Basic Theoretical Model and Sampling Criteria for Time-Interleaved Photonic Analog-to-Digital Converters

TL;DR

This paper introduces a basic model for time-interleaved photonic ADCs, analyzing their performance, noise factors, and sampling criteria, demonstrating their potential for high-speed, high-fidelity analog-to-digital conversion beyond traditional limits.

Contribution

It provides a foundational model, detailed analysis, and sampling criteria for TIPADC, advancing understanding of its performance and design considerations.

Findings

Photonic sampling enables ultra-high bandwidth conversion.

The minimum feasible back-end electronics bandwidth is half the sampling rate.

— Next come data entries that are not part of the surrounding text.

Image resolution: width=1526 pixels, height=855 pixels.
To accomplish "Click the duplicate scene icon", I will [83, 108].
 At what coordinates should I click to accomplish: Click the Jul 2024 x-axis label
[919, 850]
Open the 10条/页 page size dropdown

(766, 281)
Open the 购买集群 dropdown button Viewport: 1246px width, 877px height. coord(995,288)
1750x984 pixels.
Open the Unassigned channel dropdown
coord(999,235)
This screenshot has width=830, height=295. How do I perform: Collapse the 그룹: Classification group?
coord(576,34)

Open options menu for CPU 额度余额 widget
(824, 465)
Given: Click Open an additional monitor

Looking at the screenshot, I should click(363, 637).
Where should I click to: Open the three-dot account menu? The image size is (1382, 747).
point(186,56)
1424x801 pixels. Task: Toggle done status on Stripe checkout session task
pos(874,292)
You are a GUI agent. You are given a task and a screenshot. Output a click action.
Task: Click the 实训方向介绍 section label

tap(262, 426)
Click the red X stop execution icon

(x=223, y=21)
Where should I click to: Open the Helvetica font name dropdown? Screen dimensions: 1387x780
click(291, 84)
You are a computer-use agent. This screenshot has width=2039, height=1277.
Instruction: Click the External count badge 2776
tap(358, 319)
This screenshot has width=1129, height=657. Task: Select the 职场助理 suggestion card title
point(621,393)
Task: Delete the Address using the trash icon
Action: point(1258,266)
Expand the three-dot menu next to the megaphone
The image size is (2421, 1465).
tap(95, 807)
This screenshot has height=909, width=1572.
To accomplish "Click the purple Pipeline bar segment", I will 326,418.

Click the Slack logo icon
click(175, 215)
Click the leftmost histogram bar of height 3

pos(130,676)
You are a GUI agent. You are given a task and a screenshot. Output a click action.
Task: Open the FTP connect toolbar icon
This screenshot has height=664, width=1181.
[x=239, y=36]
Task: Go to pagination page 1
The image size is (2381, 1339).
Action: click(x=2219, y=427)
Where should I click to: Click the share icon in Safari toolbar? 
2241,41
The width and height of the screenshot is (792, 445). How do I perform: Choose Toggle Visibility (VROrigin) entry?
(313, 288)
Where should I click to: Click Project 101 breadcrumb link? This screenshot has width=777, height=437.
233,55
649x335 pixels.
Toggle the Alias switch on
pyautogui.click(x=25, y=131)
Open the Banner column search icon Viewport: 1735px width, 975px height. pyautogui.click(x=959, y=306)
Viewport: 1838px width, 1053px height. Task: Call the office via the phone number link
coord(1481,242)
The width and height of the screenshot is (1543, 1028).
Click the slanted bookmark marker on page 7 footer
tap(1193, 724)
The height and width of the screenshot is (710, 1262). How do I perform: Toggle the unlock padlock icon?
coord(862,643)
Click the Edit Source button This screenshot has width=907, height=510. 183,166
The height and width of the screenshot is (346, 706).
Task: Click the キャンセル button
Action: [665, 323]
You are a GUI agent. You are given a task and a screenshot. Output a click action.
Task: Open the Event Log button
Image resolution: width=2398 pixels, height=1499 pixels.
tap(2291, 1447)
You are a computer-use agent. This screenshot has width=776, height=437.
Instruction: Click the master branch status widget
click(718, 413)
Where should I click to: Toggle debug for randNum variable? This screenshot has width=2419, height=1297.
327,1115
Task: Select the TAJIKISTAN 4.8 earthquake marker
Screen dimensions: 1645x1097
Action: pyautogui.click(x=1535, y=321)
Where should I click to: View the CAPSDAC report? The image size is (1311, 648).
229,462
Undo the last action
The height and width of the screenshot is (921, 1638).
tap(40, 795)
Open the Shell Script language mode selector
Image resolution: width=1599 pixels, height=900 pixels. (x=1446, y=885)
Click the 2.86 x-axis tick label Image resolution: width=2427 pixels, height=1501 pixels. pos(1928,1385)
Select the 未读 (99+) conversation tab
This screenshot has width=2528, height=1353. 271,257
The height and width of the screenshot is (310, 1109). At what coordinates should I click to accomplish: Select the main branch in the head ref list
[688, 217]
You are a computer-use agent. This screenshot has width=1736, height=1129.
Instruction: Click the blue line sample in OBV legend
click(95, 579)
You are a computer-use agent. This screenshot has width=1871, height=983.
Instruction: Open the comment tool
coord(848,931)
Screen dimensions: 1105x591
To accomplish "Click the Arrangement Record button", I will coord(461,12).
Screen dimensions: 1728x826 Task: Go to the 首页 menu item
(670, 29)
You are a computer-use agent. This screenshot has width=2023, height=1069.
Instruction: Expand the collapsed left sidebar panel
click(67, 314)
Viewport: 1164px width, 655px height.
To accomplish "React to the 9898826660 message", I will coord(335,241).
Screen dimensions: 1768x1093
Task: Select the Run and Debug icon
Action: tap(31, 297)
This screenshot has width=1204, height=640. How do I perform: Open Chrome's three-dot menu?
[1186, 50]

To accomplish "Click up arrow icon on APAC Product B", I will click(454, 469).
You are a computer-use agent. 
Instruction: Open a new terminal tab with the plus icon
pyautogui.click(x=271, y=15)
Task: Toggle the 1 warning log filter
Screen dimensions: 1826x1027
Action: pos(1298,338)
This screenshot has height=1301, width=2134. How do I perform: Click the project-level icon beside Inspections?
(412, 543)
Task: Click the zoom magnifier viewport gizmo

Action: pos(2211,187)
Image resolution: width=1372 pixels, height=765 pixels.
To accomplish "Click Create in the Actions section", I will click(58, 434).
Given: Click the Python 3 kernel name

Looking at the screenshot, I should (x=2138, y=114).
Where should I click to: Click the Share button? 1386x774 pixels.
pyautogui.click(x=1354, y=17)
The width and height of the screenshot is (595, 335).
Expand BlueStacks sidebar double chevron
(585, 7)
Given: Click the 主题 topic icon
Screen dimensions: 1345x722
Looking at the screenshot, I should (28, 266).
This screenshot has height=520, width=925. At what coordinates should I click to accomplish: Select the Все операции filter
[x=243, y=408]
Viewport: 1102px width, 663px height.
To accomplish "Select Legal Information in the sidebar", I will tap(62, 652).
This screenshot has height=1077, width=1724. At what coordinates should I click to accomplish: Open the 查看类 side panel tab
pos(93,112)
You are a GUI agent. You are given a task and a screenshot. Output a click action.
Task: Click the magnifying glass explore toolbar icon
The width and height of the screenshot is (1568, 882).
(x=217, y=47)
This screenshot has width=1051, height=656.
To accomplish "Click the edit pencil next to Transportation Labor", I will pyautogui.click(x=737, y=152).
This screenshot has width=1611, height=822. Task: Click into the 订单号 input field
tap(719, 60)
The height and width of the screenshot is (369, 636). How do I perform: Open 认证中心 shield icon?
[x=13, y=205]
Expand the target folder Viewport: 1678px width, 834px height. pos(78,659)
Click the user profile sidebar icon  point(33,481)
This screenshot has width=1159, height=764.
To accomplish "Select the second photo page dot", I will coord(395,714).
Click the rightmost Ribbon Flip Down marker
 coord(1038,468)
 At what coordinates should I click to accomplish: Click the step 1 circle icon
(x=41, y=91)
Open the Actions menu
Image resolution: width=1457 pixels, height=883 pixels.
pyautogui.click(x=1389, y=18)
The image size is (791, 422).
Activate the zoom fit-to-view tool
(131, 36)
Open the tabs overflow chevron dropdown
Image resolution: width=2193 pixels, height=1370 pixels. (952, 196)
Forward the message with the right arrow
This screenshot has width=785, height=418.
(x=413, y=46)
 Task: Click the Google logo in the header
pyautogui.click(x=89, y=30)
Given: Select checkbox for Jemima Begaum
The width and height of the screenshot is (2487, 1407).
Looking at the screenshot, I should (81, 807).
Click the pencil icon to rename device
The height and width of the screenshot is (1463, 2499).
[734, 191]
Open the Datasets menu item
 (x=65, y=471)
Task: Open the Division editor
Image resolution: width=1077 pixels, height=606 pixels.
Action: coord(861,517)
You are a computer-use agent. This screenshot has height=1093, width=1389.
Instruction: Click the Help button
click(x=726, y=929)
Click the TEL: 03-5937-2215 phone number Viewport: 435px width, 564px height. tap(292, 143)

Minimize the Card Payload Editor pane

Various noise sources impact the effective number of bits in TIPADC.

Abstract

In this paper, we present a basic model for time-interleaved photonic analog-to-digital converter (TIPADC) and analyze its linear, nonlinear, and noise performance. The basic operation mechanism of TIPADC is illustrated and the linear performance is analyzed in frequency domain. The mathematical expressions and the output of the system are presented in each processing step. We reveal that photonic sampling folds the whole spectrum of input signal in a narrow band, which enables the analog bandwidth of a TIPADC to be much higher than the bandwidth of back-end electronics. The feasible regions of the system is obtained in terms of system frequency response, and a set of sampling criteria determining the basic requirements to the system are summarized for typical applications. The results show that the global minimum feasible bandwidth of back-end electronics is the half of single channel sampling rate when the bandwidth of photonic sampling pulse is comparable to input signal frequency. The amplitude and phase noise of photonic sampling pulse train, the thermal noise and shot noise of photodetection, and the quantization noise and aperture jitter noise of EADCs are investigated. The nonlinearity of TIPADC is also analyzed. The effect of different factors, such as the single channel sampling rate, the average optical power and the bandwidth of back-end electronics, on the effective number of bits of TIPADC is qualitatively and quantitatively discussed. The results explicitly show that TIPADC can perform high fidelity conversion to ultra-high speed analog signal and overcome the major performance limitations existing in traditional ADCs such as aperture jitter and bandwidth. The criteria deduced will be an effective supplement to the generalized sampling theorem in designing TIPADC.